Correlation Between Gmo International and Asg Managed
Can any of the company-specific risk be diversified away by investing in both Gmo International and Asg Managed at the same time? Although using a correlation coefficient on its own may not help to predict future stock returns, this module helps to understand the diversifiable risk of combining Gmo International and Asg Managed into the same portfolio, which is an essential part of the fundamental portfolio management process.
By analyzing existing cross correlation between Gmo International Equity and Asg Managed Futures, you can compare the effects of market volatilities on Gmo International and Asg Managed and check how they will diversify away market risk if combined in the same portfolio for a given time horizon. You can also utilize pair trading strategies of matching a long position in Gmo International with a short position of Asg Managed. Check out your portfolio center. Please also check ongoing floating volatility patterns of Gmo International and Asg Managed.
Diversification Opportunities for Gmo International and Asg Managed
0.59 | Correlation Coefficient |
Very weak diversification
The 3 months correlation between Gmo and Asg is 0.59. Overlapping area represents the amount of risk that can be diversified away by holding Gmo International Equity and Asg Managed Futures in the same portfolio, assuming nothing else is changed. The correlation between historical prices or returns on Asg Managed Futures and Gmo International is a relative statistical measure of the degree to which these equity instruments tend to move together. The correlation coefficient measures the extent to which returns on Gmo International Equity are associated (or correlated) with Asg Managed. Values of the correlation coefficient range from -1 to +1, where. The correlation of zero (0) is possible when the price movement of Asg Managed Futures has no effect on the direction of Gmo International i.e., Gmo International and Asg Managed go up and down completely randomly.

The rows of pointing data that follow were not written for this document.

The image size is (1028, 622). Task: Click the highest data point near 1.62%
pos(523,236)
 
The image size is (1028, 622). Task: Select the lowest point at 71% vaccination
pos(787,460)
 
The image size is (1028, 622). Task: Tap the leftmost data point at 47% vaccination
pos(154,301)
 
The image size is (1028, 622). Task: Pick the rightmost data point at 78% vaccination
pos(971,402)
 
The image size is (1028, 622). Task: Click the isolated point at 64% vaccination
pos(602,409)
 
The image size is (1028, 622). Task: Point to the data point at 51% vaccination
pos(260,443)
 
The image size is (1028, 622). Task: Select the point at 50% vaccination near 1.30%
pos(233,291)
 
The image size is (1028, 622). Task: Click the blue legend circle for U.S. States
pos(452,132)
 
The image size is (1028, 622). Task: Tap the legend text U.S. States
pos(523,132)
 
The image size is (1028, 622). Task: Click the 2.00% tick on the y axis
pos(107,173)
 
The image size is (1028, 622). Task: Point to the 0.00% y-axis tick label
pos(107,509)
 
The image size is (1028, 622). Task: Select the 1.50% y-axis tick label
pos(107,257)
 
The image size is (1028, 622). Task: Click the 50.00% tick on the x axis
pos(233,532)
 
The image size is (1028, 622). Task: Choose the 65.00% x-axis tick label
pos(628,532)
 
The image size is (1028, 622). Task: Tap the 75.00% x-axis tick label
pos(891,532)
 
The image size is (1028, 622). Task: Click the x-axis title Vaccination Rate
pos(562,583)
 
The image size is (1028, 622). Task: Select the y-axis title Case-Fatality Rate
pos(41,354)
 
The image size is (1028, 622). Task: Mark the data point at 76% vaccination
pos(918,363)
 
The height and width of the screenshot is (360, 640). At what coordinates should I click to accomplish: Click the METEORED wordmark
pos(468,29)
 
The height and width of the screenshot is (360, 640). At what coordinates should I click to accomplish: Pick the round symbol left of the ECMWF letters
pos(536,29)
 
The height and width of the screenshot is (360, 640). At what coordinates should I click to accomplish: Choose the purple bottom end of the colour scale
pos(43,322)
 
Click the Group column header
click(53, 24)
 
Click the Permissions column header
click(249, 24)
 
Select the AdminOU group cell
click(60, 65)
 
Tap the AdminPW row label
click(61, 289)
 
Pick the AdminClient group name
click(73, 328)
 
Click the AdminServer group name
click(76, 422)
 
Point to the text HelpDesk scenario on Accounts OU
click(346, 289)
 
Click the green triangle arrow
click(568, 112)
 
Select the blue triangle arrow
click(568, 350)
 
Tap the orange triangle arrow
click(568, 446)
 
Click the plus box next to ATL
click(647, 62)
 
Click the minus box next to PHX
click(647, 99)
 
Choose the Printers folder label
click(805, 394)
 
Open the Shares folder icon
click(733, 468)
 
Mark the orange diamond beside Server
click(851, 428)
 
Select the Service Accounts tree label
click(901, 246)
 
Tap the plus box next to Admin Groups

Pair Corralation between Gmo International and Asg Managed
Assuming the 90 days horizon Gmo International Equity is expected to generate 1.25 times more return on investment than Asg Managed. However, Gmo International is 1.25 times more volatile than Asg Managed Futures. It trades about 0.0 of its potential returns per unit of risk. Asg Managed Futures is currently generating about -0.11 per unit of risk. If you would invest 2,497 in Gmo International Equity on September 2, 2024 and sell it today you would lose (22.00) from holding Gmo International Equity or give up 0.88% of portfolio value over 90 days.

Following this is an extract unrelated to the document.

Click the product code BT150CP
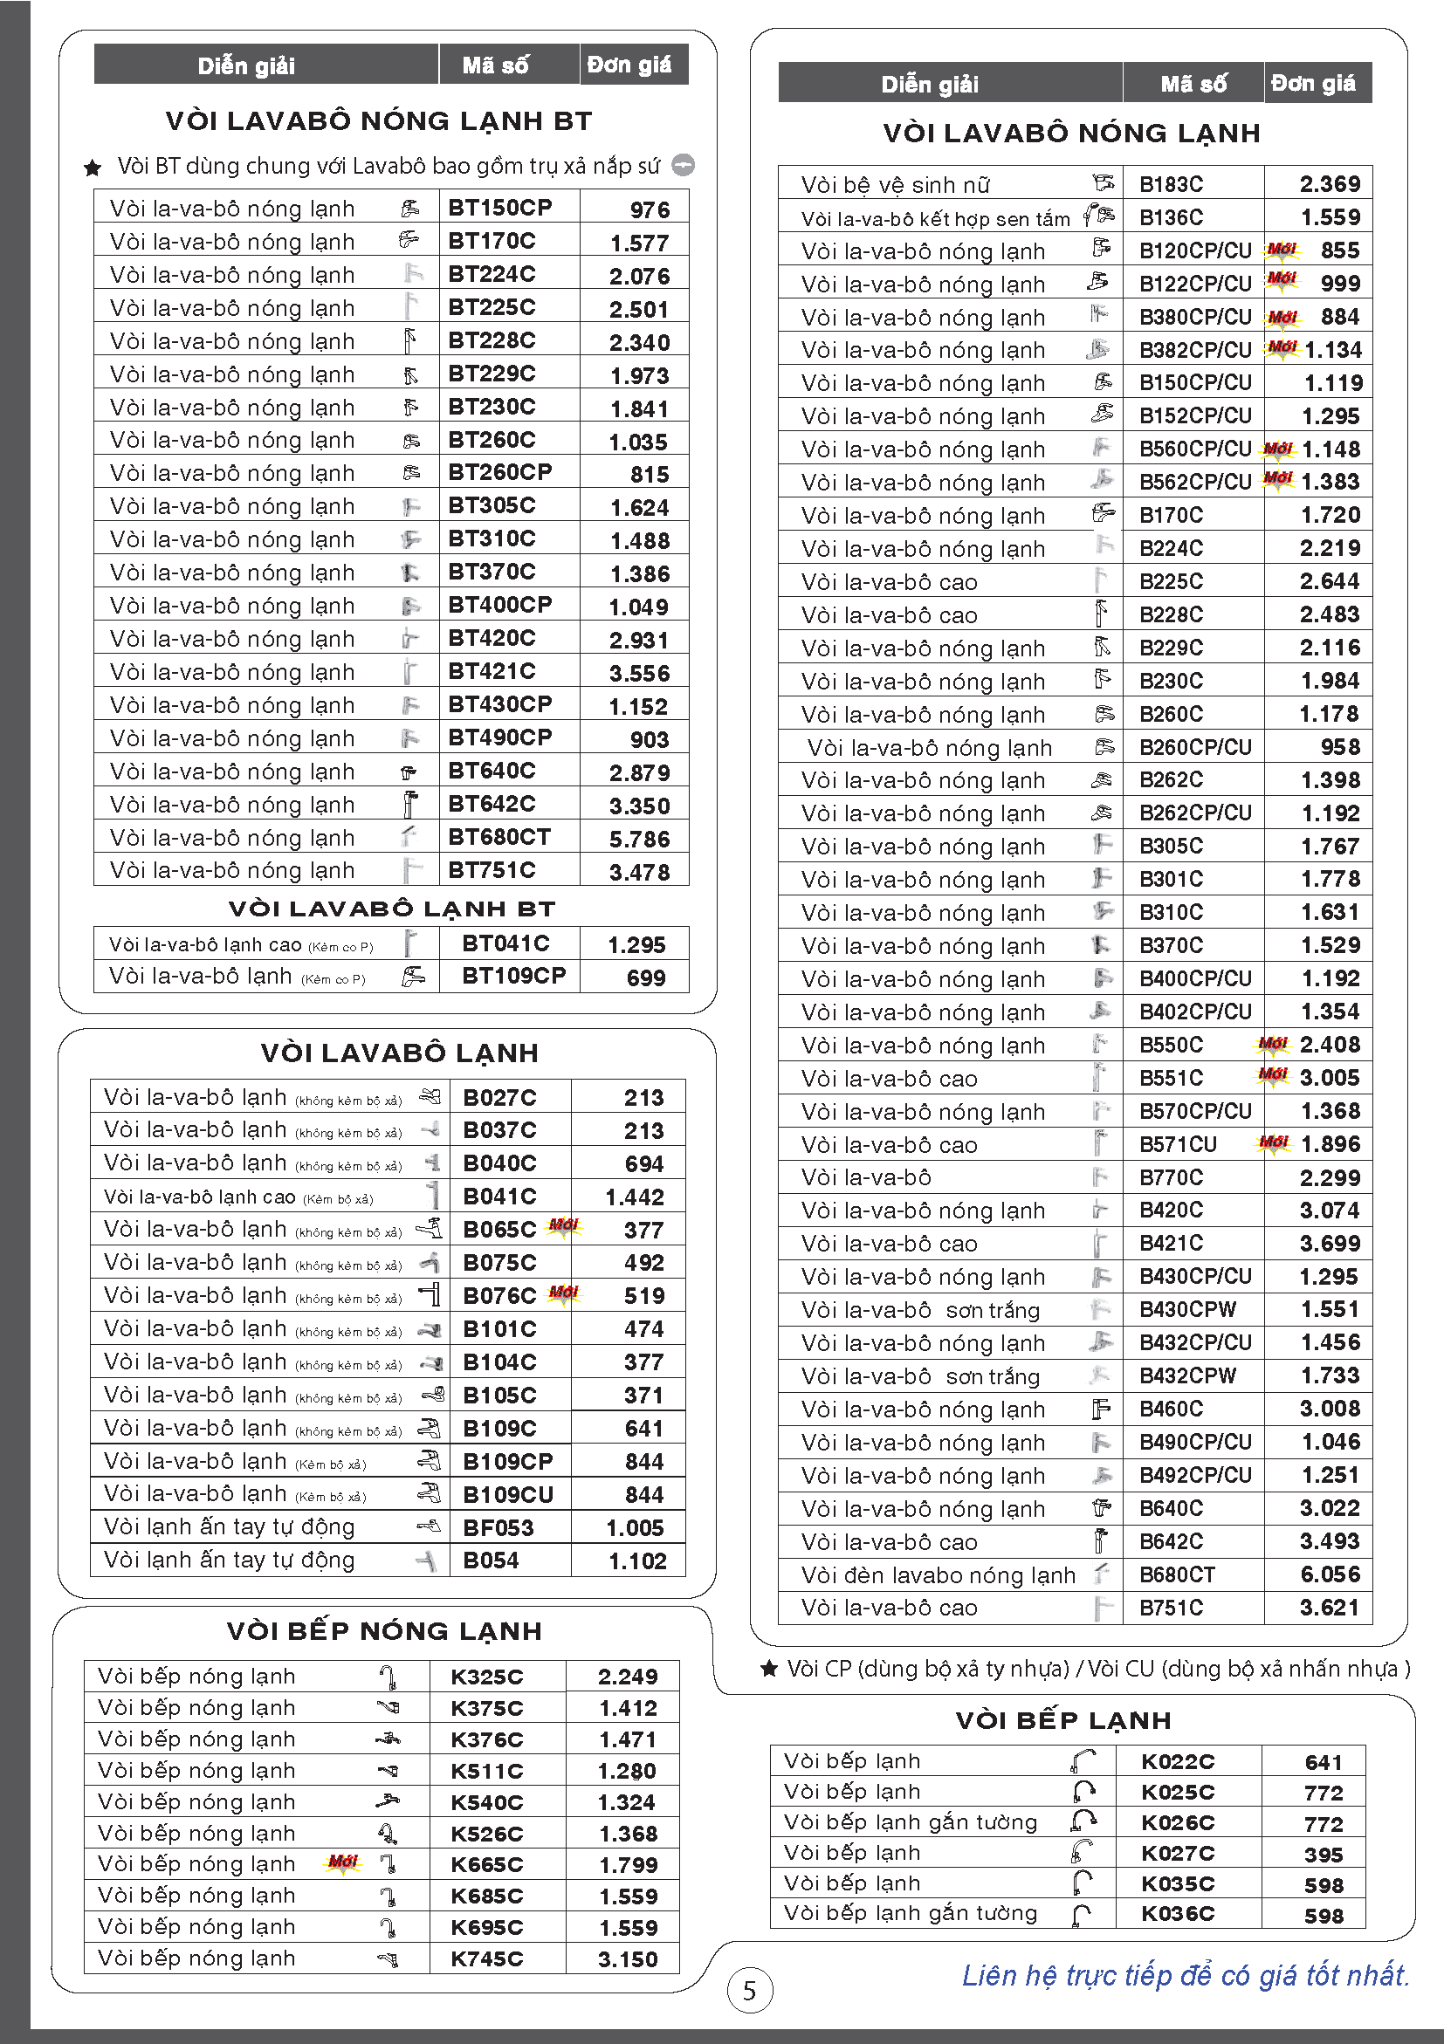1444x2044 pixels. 499,208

Time Period | 3 Months [change] |
Direction | Moves Together |
Strength | Weak |
Accuracy | 100.0% |
Values | Daily Returns |
Gmo International Equity vs. Asg Managed Futures
Performance |
Timeline |
Gmo International Equity |
Asg Managed Futures |
Gmo International and Asg Managed Volatility Contrast
Predicted Return Density |
Returns |
Pair Trading with Gmo International and Asg Managed
The main advantage of trading using opposite Gmo International and Asg Managed positions is that it hedges away some unsystematic risk. Because of two separate transactions, even if Gmo International position performs unexpectedly, Asg Managed can make up some of the losses. Pair trading also minimizes risk from directional movements in the market. For example, if an entire industry or sector drops because of unexpected headlines, the short position in Asg Managed will offset losses from the drop in Asg Managed's long position.Gmo International vs. Gmo E Plus | Gmo International vs. Gmo Trust | Gmo International vs. Gmo Treasury Fund | Gmo International vs. Gmo Trust |
Asg Managed vs. Asg Managed Futures | Asg Managed vs. Natixis Oakmark | Asg Managed vs. Natixis Oakmark International | Asg Managed vs. Natixis Oakmark International |
Check out your portfolio center.Note that this page's information should be used as a complementary analysis to find the right mix of equity instruments to add to your existing portfolios or create a brand new portfolio. You can also try the Pattern Recognition module to use different Pattern Recognition models to time the market across multiple global exchanges.